Given instruction: Copy every one of the rows below word for word, keeping each line unchanged and in its original order.
※ ※ ※
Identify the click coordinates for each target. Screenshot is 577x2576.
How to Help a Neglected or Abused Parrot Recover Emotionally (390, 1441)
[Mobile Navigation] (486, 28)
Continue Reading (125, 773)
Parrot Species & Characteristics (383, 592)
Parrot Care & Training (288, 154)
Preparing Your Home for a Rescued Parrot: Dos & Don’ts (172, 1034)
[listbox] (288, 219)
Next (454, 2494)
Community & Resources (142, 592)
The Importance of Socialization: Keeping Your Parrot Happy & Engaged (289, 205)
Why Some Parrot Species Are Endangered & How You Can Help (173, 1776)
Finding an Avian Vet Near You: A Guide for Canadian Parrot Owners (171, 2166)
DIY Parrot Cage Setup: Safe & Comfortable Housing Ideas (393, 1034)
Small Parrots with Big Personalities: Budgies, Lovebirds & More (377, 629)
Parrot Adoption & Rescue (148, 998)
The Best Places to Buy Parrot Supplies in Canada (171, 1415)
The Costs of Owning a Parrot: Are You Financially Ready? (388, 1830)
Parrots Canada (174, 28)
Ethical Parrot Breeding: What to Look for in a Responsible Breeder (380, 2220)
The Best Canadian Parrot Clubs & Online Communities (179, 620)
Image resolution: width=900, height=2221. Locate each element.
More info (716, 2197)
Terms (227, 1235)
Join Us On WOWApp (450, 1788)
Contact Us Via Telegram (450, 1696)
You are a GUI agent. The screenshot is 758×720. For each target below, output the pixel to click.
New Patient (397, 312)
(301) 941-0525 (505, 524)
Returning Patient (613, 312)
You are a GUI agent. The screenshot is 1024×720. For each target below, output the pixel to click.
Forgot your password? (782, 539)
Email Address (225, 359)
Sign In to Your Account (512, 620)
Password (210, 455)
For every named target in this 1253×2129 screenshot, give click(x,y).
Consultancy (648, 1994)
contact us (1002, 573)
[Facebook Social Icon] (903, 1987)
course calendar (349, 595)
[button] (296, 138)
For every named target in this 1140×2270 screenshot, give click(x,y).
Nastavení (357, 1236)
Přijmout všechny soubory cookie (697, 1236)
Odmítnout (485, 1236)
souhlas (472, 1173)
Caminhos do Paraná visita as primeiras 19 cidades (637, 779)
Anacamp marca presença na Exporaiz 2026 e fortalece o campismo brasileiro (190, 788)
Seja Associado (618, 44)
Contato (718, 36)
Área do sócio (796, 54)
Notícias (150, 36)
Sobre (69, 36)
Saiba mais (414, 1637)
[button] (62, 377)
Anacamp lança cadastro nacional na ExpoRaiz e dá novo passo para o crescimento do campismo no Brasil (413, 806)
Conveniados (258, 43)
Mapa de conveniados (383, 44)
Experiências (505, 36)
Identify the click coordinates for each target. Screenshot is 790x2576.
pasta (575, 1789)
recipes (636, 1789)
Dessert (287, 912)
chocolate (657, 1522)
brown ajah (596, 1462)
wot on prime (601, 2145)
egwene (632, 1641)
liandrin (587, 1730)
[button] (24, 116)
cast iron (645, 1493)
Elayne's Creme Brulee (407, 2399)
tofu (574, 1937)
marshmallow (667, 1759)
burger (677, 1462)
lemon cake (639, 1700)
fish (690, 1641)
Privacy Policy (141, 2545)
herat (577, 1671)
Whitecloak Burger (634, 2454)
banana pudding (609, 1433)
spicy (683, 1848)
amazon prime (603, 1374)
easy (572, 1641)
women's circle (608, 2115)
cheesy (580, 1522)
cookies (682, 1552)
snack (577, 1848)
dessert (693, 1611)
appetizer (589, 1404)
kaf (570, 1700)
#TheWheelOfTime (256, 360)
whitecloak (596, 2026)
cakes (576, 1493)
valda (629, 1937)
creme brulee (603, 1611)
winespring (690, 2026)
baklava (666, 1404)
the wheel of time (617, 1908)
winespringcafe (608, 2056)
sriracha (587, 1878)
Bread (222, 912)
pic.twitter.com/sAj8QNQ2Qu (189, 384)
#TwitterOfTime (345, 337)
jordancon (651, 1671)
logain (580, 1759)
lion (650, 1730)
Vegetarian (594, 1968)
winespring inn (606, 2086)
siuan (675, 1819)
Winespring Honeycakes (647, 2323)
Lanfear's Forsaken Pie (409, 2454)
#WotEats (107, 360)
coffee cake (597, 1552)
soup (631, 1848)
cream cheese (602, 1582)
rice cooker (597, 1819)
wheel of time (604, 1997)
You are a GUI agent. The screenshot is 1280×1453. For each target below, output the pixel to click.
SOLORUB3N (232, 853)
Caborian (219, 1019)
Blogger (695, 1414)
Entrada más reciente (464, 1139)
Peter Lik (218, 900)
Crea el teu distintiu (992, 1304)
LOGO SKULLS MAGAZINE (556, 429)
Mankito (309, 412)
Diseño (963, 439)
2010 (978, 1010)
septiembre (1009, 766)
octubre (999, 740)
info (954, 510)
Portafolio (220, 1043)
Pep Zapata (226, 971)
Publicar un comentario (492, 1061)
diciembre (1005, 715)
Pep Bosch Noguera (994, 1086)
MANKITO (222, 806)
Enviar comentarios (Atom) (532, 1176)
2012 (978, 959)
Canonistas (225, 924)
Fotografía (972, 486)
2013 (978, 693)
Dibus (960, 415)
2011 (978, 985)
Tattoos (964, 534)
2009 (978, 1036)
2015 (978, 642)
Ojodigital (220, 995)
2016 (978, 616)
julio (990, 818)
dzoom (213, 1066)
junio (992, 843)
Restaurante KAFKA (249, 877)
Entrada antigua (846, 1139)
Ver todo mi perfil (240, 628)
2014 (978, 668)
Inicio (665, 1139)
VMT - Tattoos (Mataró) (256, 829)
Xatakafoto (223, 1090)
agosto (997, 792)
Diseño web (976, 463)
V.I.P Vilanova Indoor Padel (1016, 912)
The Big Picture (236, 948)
※ ※ ※
Task solution:
Identify the click coordinates for each target. Screenshot is 577x2576.
How to Help a Neglected or Abused Parrot Recover Emotionally (390, 1441)
[Mobile Navigation] (486, 28)
Continue Reading (125, 773)
Parrot Species & Characteristics (383, 592)
Parrot Care & Training (288, 154)
Preparing Your Home for a Rescued Parrot: Dos & Don’ts (172, 1034)
[listbox] (288, 219)
Next (454, 2494)
Community & Resources (142, 592)
The Importance of Socialization: Keeping Your Parrot Happy & Engaged (289, 205)
Why Some Parrot Species Are Endangered & How You Can Help (173, 1776)
Finding an Avian Vet Near You: A Guide for Canadian Parrot Owners (171, 2166)
DIY Parrot Cage Setup: Safe & Comfortable Housing Ideas (393, 1034)
Small Parrots with Big Personalities: Budgies, Lovebirds & More (377, 629)
Parrot Adoption & Rescue (148, 998)
The Best Places to Buy Parrot Supplies in Canada (171, 1415)
The Costs of Owning a Parrot: Are You Financially Ready? (388, 1830)
Parrots Canada (174, 28)
Ethical Parrot Breeding: What to Look for in a Responsible Breeder (380, 2220)
The Best Canadian Parrot Clubs & Online Communities (179, 620)
Image resolution: width=900, height=2221. Locate each element.
More info (716, 2197)
Terms (227, 1235)
Join Us On WOWApp (450, 1788)
Contact Us Via Telegram (450, 1696)
You are a GUI agent. The screenshot is 758×720. For each target below, output the pixel to click.
New Patient (397, 312)
(301) 941-0525 (505, 524)
Returning Patient (613, 312)
You are a GUI agent. The screenshot is 1024×720. For each target below, output the pixel to click.
Forgot your password? (782, 539)
Email Address (225, 359)
Sign In to Your Account (512, 620)
Password (210, 455)
For every named target in this 1253×2129 screenshot, give click(x,y).
Consultancy (648, 1994)
contact us (1002, 573)
[Facebook Social Icon] (903, 1987)
course calendar (349, 595)
[button] (296, 138)
For every named target in this 1140×2270 screenshot, give click(x,y).
Nastavení (357, 1236)
Přijmout všechny soubory cookie (697, 1236)
Odmítnout (485, 1236)
souhlas (472, 1173)
Caminhos do Paraná visita as primeiras 19 cidades (637, 779)
Anacamp marca presença na Exporaiz 2026 e fortalece o campismo brasileiro (190, 788)
Seja Associado (618, 44)
Contato (718, 36)
Área do sócio (796, 54)
Notícias (150, 36)
Sobre (69, 36)
Saiba mais (414, 1637)
[button] (62, 377)
Anacamp lança cadastro nacional na ExpoRaiz e dá novo passo para o crescimento do campismo no Brasil (413, 806)
Conveniados (258, 43)
Mapa de conveniados (383, 44)
Experiências (505, 36)
Identify the click coordinates for each target. Screenshot is 790x2576.
pasta (575, 1789)
recipes (636, 1789)
Dessert (287, 912)
chocolate (657, 1522)
brown ajah (596, 1462)
wot on prime (601, 2145)
egwene (632, 1641)
liandrin (587, 1730)
[button] (24, 116)
cast iron (645, 1493)
Elayne's Creme Brulee (407, 2399)
tofu (574, 1937)
marshmallow (667, 1759)
burger (677, 1462)
lemon cake (639, 1700)
fish (690, 1641)
Privacy Policy (141, 2545)
herat (577, 1671)
Whitecloak Burger (634, 2454)
banana pudding (609, 1433)
spicy (683, 1848)
amazon prime (603, 1374)
easy (572, 1641)
women's circle (608, 2115)
cheesy (580, 1522)
cookies (682, 1552)
snack (577, 1848)
dessert (693, 1611)
appetizer (589, 1404)
kaf (570, 1700)
#TheWheelOfTime (256, 360)
whitecloak (596, 2026)
cakes (576, 1493)
valda (629, 1937)
creme brulee (603, 1611)
winespring (690, 2026)
baklava (666, 1404)
the wheel of time (617, 1908)
winespringcafe (608, 2056)
sriracha (587, 1878)
Bread (222, 912)
pic.twitter.com/sAj8QNQ2Qu (189, 384)
#TwitterOfTime (345, 337)
jordancon (651, 1671)
logain (580, 1759)
lion (650, 1730)
Vegetarian (594, 1968)
winespring inn (606, 2086)
siuan (675, 1819)
Winespring Honeycakes (647, 2323)
Lanfear's Forsaken Pie (409, 2454)
#WotEats (107, 360)
coffee cake (597, 1552)
soup (631, 1848)
cream cheese (602, 1582)
rice cooker (597, 1819)
wheel of time (604, 1997)
You are a GUI agent. The screenshot is 1280×1453. For each target below, output the pixel to click.
SOLORUB3N (232, 853)
Caborian (219, 1019)
Blogger (695, 1414)
Entrada más reciente (464, 1139)
Peter Lik (218, 900)
Crea el teu distintiu (992, 1304)
LOGO SKULLS MAGAZINE (556, 429)
Mankito (309, 412)
Diseño (963, 439)
2010 (978, 1010)
septiembre (1009, 766)
octubre (999, 740)
info (954, 510)
Portafolio (220, 1043)
Pep Zapata (226, 971)
Publicar un comentario (492, 1061)
diciembre (1005, 715)
Pep Bosch Noguera (994, 1086)
MANKITO (222, 806)
Enviar comentarios (Atom) (532, 1176)
2012 (978, 959)
Canonistas (225, 924)
Fotografía (972, 486)
2013 (978, 693)
Dibus (960, 415)
2011 (978, 985)
Tattoos (964, 534)
2009 (978, 1036)
2015 (978, 642)
Ojodigital (220, 995)
2016 (978, 616)
julio (990, 818)
dzoom (213, 1066)
junio (992, 843)
Restaurante KAFKA (249, 877)
Entrada antigua (846, 1139)
Ver todo mi perfil (240, 628)
2014 (978, 668)
Inicio (665, 1139)
VMT - Tattoos (Mataró) (256, 829)
Xatakafoto (223, 1090)
agosto (997, 792)
Diseño web (976, 463)
V.I.P Vilanova Indoor Padel (1016, 912)
The Big Picture (236, 948)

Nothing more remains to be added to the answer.